Wednesday, June 23

Review: A Guide To Recognizing Your Saints

Perhaps the sole reason I'm able to be a filmgeek is DVDs. Or, to be precise, second-hand DVDs. The damn things are so incredibly cheap that you can pretty much buy anything you want. If it's great, you have a bargain and if it sucks you have not wasted very much money. You will have only wasted your time on some masturbatory brain-fart like A Guide to Recognizing your Saints.

A Guide is about some guy (Shia LeBouf) who lives in a bad neighborhood of some big city (I think it's New York, but I literally don't give enough of a crap to fact-check that). His father doesn't love him, he had bad friends, he gets beaten up, blah die blah die blah. He sort of escapes all this and years later, when he is an accomplished writer (Robert Downey Jr., who also happens to be the sole reason I bought this crap), he returns because his father is sick and needs convincing to go to the hospital.

The story apparently really happened to somebody called Dito Montiel. He later wrote a book about it, called A Guide To Recognizing your Saints. And then somebody decided to make a movie out of that book. That somebody is called Dito Montiel.

And there we have the exact reason this film sucks. It's an auteur project. Someone had some troubling experiences, and decides to milk it for all his worth. Oh sure, it was probably very hard for him to grow up in an environment like that, but that doesn't mean it has any dramatic resonance with the audience. In fact, most of the characters are so unlikable or just downright retarded it's hard to even give a crap. One of the stupidest characters, for instance, decides at one point to jump on the train tracks. His friends, who seem to possess functioning brains, yell at him that he's an idiot and should get back up on the platform. The guy seems to respond. He walks to the edge of the platform, where his friends are trying to hoist him up. But before he wants his life to be saved, he ask that the friends, I kid you not, tell him how much they love and appreciate him. They respond in the most logical way: by continue too shout athim that he's an idiot. Unmoved, he stands still while the train is approaching, not even getting out of it's way, and SPLAT! Retard jelly.

Is this supposed to be dramatic? Should we feel sorry now? I had a hard time not laughing. I'm sure it was really dramatic when it actually happened, but that doesn't mean it makes good screen drama. Notice that this is a pretty major flaw when you're trying to make a dramatic film.

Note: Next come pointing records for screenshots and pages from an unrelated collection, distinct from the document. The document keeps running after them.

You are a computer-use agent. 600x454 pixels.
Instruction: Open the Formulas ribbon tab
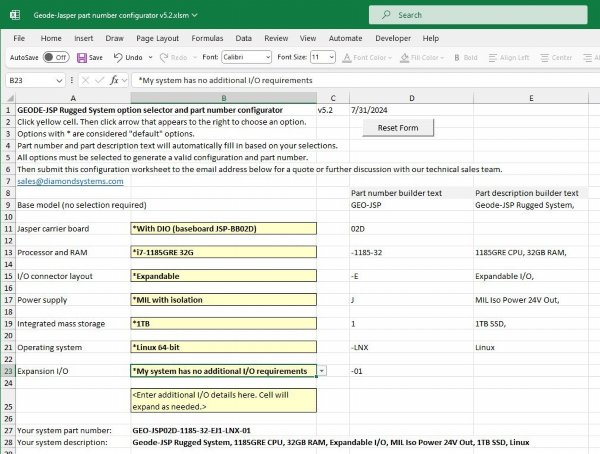point(207,38)
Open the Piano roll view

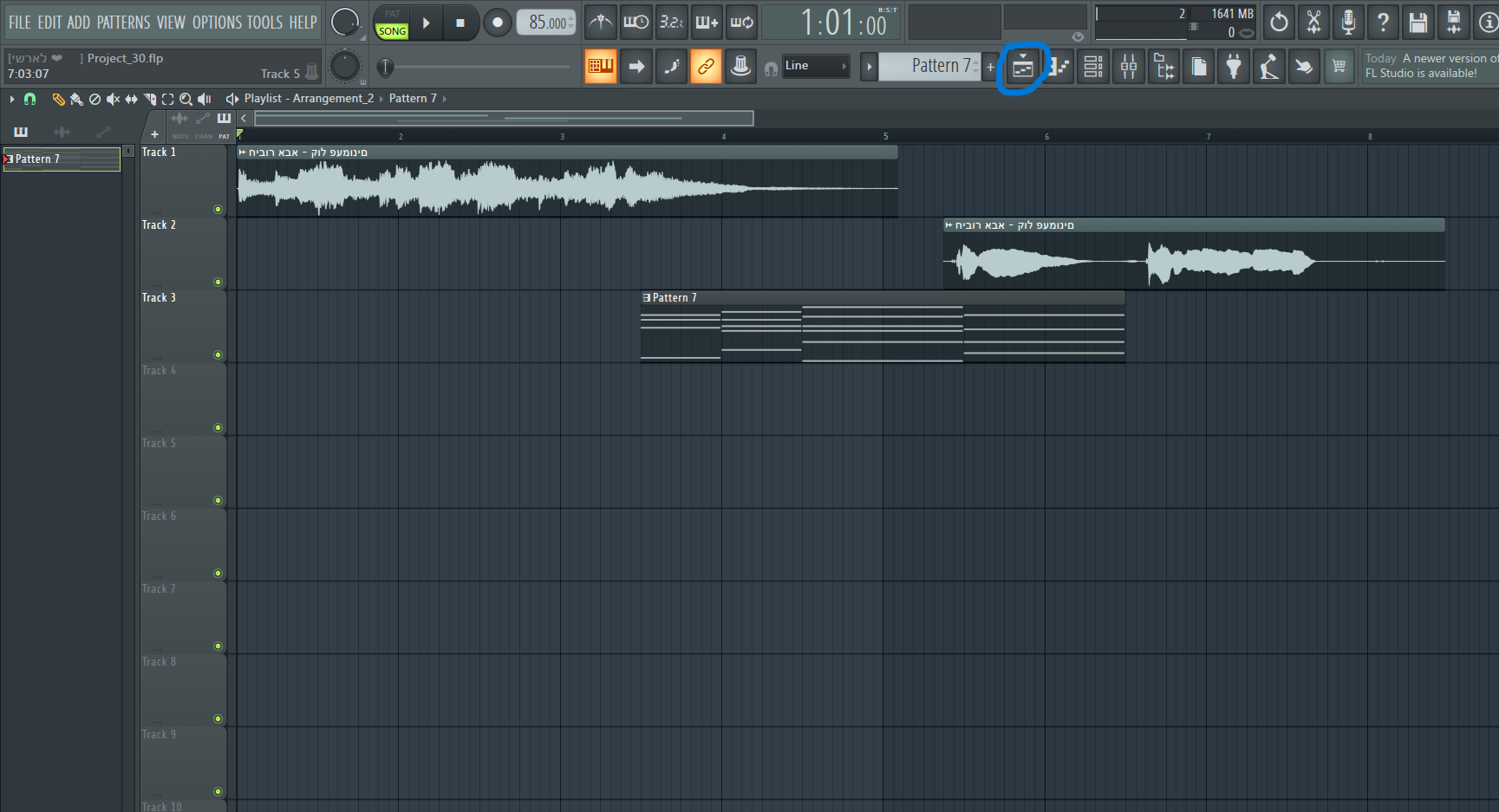[1058, 67]
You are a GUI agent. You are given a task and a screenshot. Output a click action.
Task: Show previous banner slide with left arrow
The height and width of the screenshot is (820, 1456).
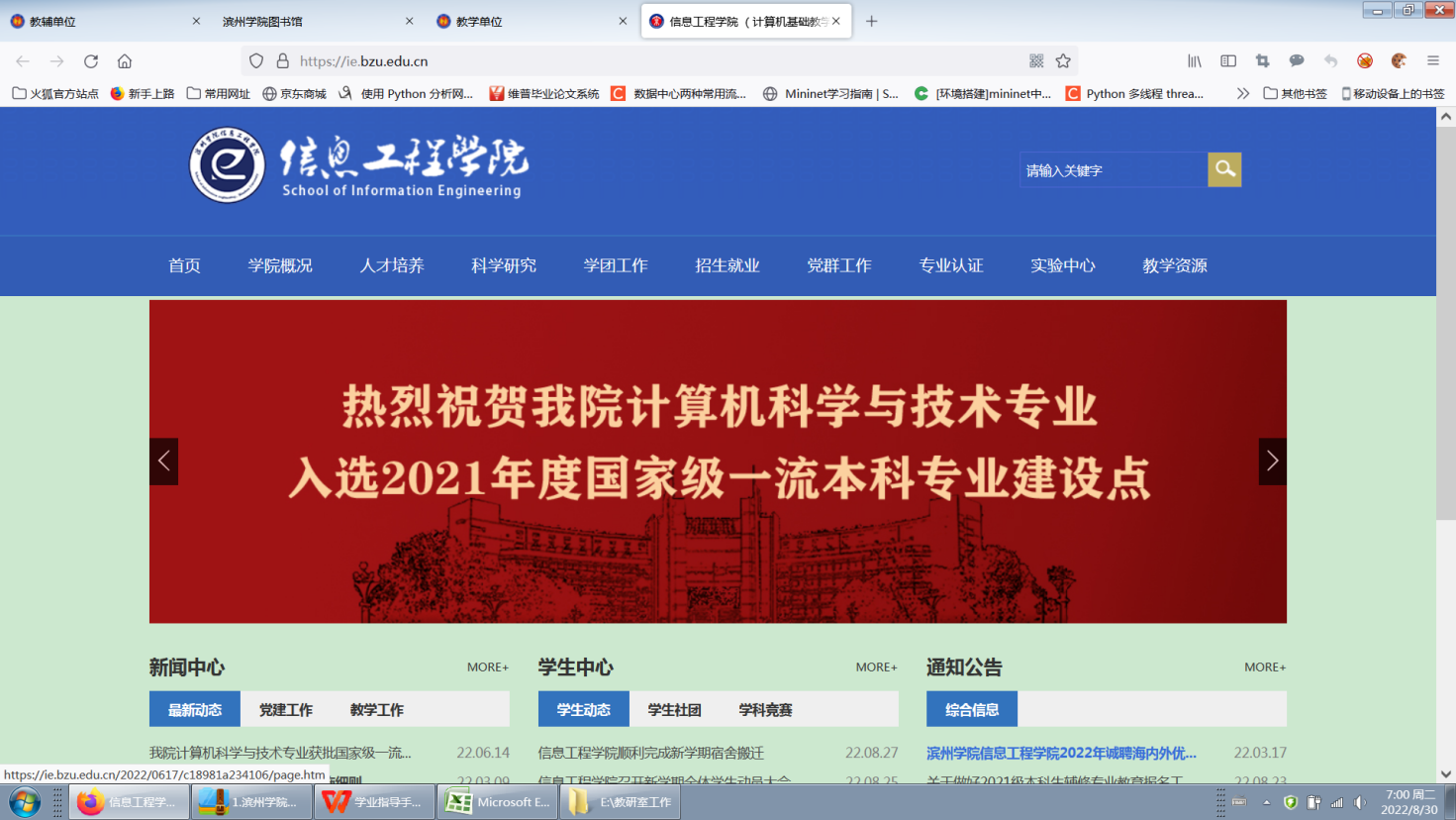(x=164, y=461)
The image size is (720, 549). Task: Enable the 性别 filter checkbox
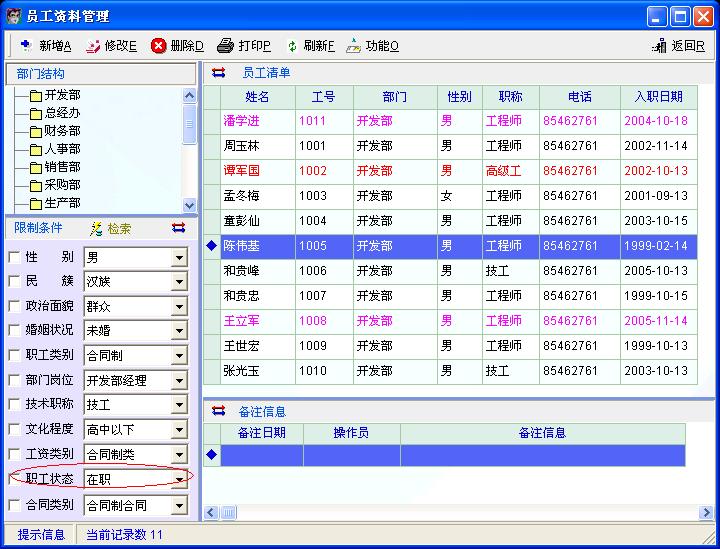click(14, 257)
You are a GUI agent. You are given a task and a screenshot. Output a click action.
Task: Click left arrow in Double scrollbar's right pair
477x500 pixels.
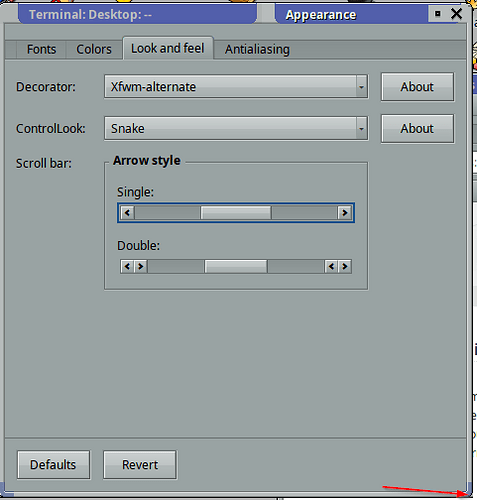[x=331, y=266]
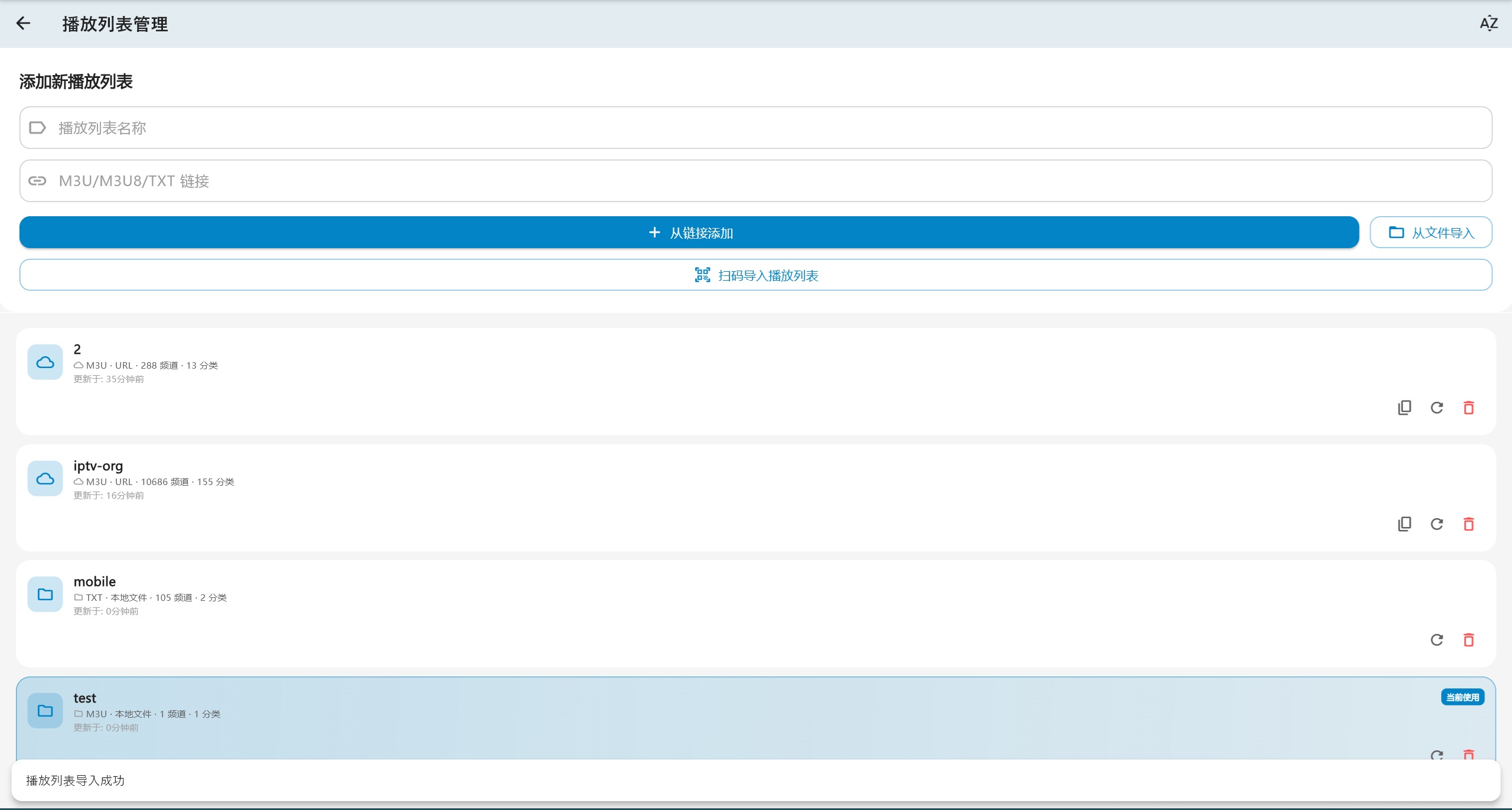Delete the playlist "iptv-org"
This screenshot has width=1512, height=810.
point(1469,523)
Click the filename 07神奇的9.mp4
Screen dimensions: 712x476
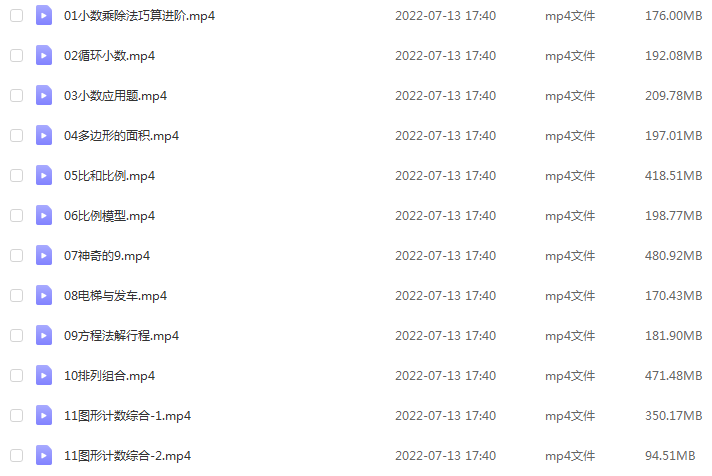pyautogui.click(x=107, y=256)
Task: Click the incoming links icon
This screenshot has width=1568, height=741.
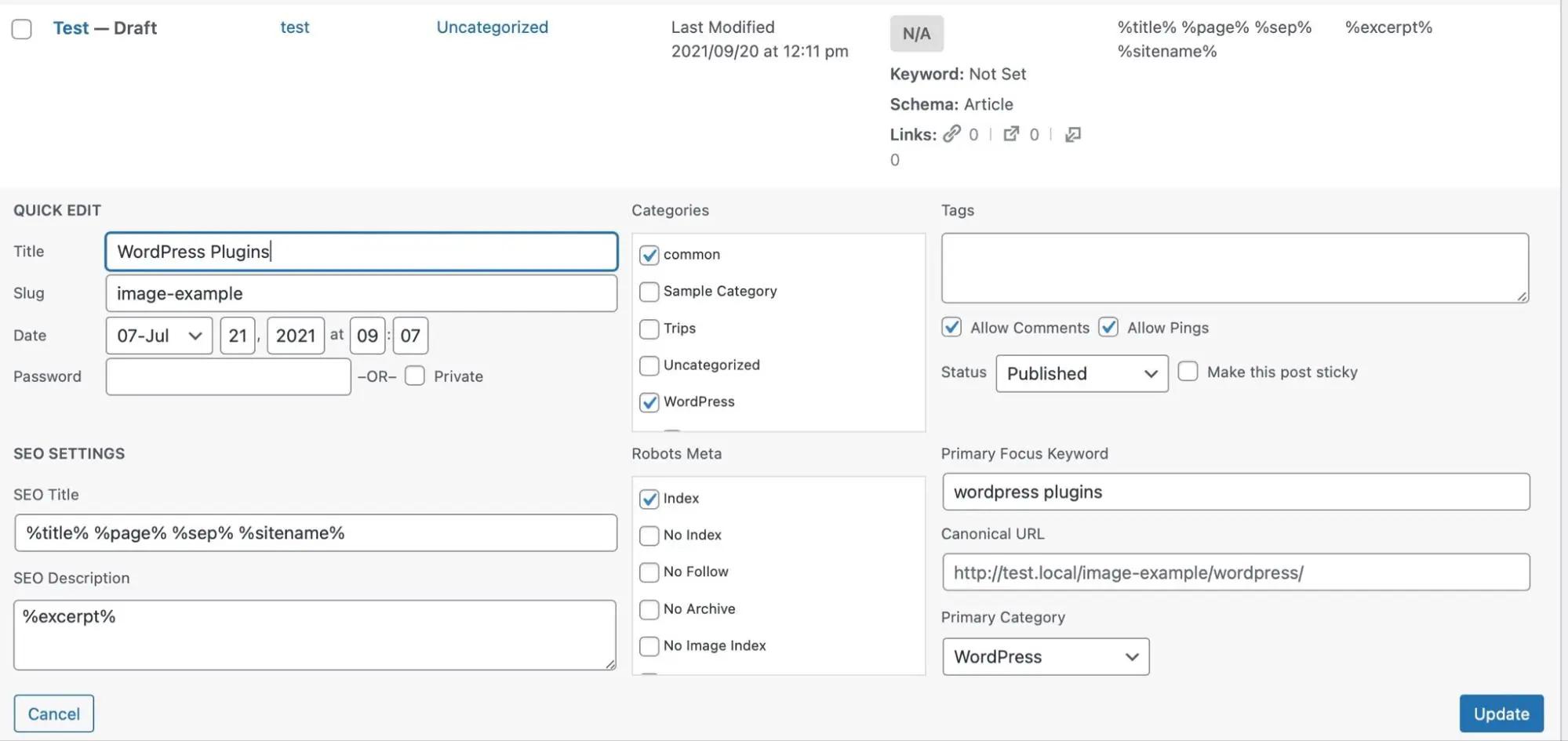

Something that also struck me as being very odd, if not downright stupid, is the casting. Oh, the ACTORS are all fine. But the combination off them just doesn't make any sense. For instance, the protagonist has a girlfriend when he is younger. She is, logically, about the same age as he. But in the "many years later" parts of the movie, the protagonist is played by Robert Downey Jr., who was 40 at the time. The girlfriend is played by Rosario Dawson, who was 26 at the time. They are both great actors, but seeing them talk to each other as if they are friends from way back is just ridiculous. Also, who ever thought that Shia Lebouf and Robert Downey Jr. looked anything like each other? LeBouf might look a bit foreign, but Downey Jr. is as white as a snowman. THIS IS A PROBLEM IF THE CHARACTER IS SUPPOSED TO BE ETHNIC.

Pretty much how I felt after watching the film

A Guide to Recognizing your Saints is a dramatic film that doesn't work as a drama and, frankly, doesn't work as a film either. The big mistake the movie makes is that whenever something bad happens on the screen, the audience will completely agree that this is very traumatic and perhaps even shed a few tears. The only tears I shed were for the time I had lost watching this piece of trash.

The soundtrack was really good, though.

Alias

I wish the movie would have a little more of the gritty madness that Tom Waits uses to describe the bad parts of town. Oh well. Be sure to turn your amp up a little beyond a comfortable volume.